ワンコ長毛種も高齢になるとカーリーヘアになりますよね。薄毛にもなると思います。
以前は真冬も外で過ごさせていました。モフモフでしたが、最近は玄関フードで毛布を敷いて寝ています。冬毛が少ないのはそのせいもあるかも。
返信する
Unknown (zebra)
2021-01-10 06:56:34
カケス口が顎を引っ掛ける事は少ないという事ではないでしょうか。
肉芽までいかなくても瘢痕収縮したりしても鼻腔狭窄したりする可能性はありますよね。
コラーゲンを退縮させてこういう問題を解決する方法はないものでしょうか。
肉芽だけでなくいぼ痔を退縮させるのにミョウバンが使うみたいですがそういう効能有るんですかね。
美容整形なんかも入れるだけでシュッとしてた女優さんもいつの間にかパンパンとなりがちなので、方法があればこちらで進む分野なのでしょうけれど。

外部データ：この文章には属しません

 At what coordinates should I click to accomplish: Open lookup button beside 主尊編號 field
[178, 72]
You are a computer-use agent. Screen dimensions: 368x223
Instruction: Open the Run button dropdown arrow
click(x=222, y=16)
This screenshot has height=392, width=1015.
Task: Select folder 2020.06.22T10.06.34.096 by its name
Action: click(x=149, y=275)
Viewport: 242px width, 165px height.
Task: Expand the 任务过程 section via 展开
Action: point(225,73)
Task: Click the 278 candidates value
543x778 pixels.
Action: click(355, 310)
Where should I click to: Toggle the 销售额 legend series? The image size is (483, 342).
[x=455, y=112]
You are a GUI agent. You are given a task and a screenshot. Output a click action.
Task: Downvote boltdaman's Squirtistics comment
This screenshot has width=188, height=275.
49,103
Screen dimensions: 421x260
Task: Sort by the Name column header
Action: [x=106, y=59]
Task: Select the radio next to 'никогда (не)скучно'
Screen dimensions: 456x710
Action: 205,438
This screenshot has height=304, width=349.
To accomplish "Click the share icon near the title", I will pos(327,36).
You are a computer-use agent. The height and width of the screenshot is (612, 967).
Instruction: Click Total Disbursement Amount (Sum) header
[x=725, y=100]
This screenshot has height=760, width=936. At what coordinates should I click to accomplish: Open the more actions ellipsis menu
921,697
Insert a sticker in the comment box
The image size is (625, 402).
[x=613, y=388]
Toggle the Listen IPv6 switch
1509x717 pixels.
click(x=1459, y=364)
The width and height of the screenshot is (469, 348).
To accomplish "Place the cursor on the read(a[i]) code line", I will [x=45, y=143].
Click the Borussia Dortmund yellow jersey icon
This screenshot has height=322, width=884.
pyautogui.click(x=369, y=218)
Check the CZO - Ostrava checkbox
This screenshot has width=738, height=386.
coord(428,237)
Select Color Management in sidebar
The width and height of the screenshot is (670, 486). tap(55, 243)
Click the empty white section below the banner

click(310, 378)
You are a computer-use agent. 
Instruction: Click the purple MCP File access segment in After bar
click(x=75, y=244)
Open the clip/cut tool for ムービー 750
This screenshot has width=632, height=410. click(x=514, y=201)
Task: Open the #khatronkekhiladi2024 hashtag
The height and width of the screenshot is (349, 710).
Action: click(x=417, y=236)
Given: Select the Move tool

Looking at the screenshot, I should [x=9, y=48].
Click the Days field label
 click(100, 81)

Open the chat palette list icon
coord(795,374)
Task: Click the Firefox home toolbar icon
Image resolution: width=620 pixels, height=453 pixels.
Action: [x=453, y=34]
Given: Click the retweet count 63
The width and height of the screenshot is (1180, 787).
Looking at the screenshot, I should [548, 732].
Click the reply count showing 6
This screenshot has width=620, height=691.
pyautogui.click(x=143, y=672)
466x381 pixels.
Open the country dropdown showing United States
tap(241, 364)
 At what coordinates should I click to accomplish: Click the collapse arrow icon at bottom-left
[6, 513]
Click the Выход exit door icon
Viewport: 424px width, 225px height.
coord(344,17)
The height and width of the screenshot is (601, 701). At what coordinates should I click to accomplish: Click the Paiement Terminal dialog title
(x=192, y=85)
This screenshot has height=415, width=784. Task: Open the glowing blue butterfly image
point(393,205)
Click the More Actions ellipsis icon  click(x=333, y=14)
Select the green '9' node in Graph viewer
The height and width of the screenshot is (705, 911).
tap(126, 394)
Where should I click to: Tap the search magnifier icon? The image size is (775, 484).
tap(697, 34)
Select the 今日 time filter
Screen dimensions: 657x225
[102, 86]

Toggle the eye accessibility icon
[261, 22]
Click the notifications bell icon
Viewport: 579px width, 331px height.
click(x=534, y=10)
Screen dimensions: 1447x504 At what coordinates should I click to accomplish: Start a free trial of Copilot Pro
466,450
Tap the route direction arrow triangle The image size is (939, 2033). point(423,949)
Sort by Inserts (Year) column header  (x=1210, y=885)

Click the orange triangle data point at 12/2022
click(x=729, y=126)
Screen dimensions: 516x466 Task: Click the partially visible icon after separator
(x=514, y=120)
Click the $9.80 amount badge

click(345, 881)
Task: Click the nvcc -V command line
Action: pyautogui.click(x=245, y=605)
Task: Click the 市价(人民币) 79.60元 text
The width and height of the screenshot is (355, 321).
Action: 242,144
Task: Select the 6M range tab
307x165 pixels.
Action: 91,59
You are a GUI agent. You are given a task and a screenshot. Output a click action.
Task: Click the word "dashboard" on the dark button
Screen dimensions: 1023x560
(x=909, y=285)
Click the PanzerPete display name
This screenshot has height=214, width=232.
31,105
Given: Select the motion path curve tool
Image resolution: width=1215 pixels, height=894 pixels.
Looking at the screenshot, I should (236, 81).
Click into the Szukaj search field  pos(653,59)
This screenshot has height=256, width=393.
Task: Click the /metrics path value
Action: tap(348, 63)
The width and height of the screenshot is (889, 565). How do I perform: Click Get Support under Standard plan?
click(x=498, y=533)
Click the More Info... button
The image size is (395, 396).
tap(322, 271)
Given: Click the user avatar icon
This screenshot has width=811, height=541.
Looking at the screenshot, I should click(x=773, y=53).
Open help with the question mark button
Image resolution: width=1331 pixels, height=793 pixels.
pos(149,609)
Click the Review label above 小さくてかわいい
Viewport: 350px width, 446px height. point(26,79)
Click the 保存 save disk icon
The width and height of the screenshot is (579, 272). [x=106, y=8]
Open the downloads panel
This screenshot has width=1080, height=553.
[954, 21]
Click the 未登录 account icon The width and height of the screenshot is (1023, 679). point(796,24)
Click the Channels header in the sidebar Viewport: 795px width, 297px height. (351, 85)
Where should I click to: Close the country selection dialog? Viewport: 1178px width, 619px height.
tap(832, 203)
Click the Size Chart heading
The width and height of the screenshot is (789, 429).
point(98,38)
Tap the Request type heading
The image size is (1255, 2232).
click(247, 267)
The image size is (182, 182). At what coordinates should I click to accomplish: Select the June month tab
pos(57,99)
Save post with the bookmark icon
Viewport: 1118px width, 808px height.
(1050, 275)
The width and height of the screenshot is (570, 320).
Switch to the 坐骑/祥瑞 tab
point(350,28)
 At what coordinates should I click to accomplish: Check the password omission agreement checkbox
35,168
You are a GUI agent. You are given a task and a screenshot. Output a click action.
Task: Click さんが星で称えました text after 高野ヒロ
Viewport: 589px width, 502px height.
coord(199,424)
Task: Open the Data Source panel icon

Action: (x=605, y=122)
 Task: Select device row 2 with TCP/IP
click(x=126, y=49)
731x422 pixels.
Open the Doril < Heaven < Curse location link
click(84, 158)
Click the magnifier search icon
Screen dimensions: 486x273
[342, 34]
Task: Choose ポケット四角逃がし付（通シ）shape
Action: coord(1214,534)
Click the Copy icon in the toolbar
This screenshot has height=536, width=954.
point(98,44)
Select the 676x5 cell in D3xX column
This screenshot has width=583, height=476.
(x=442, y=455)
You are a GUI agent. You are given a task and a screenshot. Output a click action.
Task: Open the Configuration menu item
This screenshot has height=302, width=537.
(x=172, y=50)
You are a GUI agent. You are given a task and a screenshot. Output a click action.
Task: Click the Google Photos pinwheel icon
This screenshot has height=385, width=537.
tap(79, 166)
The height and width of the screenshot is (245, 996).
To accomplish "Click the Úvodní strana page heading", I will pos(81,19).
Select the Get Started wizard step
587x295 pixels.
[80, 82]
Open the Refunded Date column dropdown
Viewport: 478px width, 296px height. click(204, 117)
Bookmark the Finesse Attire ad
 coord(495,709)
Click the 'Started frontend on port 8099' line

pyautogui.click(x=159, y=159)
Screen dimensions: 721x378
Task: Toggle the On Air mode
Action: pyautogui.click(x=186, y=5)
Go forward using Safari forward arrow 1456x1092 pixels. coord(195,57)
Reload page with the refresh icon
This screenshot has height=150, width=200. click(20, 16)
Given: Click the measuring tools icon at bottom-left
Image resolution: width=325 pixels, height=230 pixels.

寒冷に対応する力が落ちているなら外に出すだけ可哀想な齢なのでしょうね。
日照に反応するならライティングでどうにかしてやれそうですがそんな知見ないものでしょうか。
返信する
>zebraさん (hig)
2021-01-11 05:45:08
この馬はさほどのカケスではなかったと思います。下の切歯を失いましたが、今年中央の永久歯が生えてきますので、咬合への影響もないでしょう。

鼻の傷の治りは気になります。

なるほどワンコにもライトコントロールですか。暗い時間を増やすと毛が伸びる??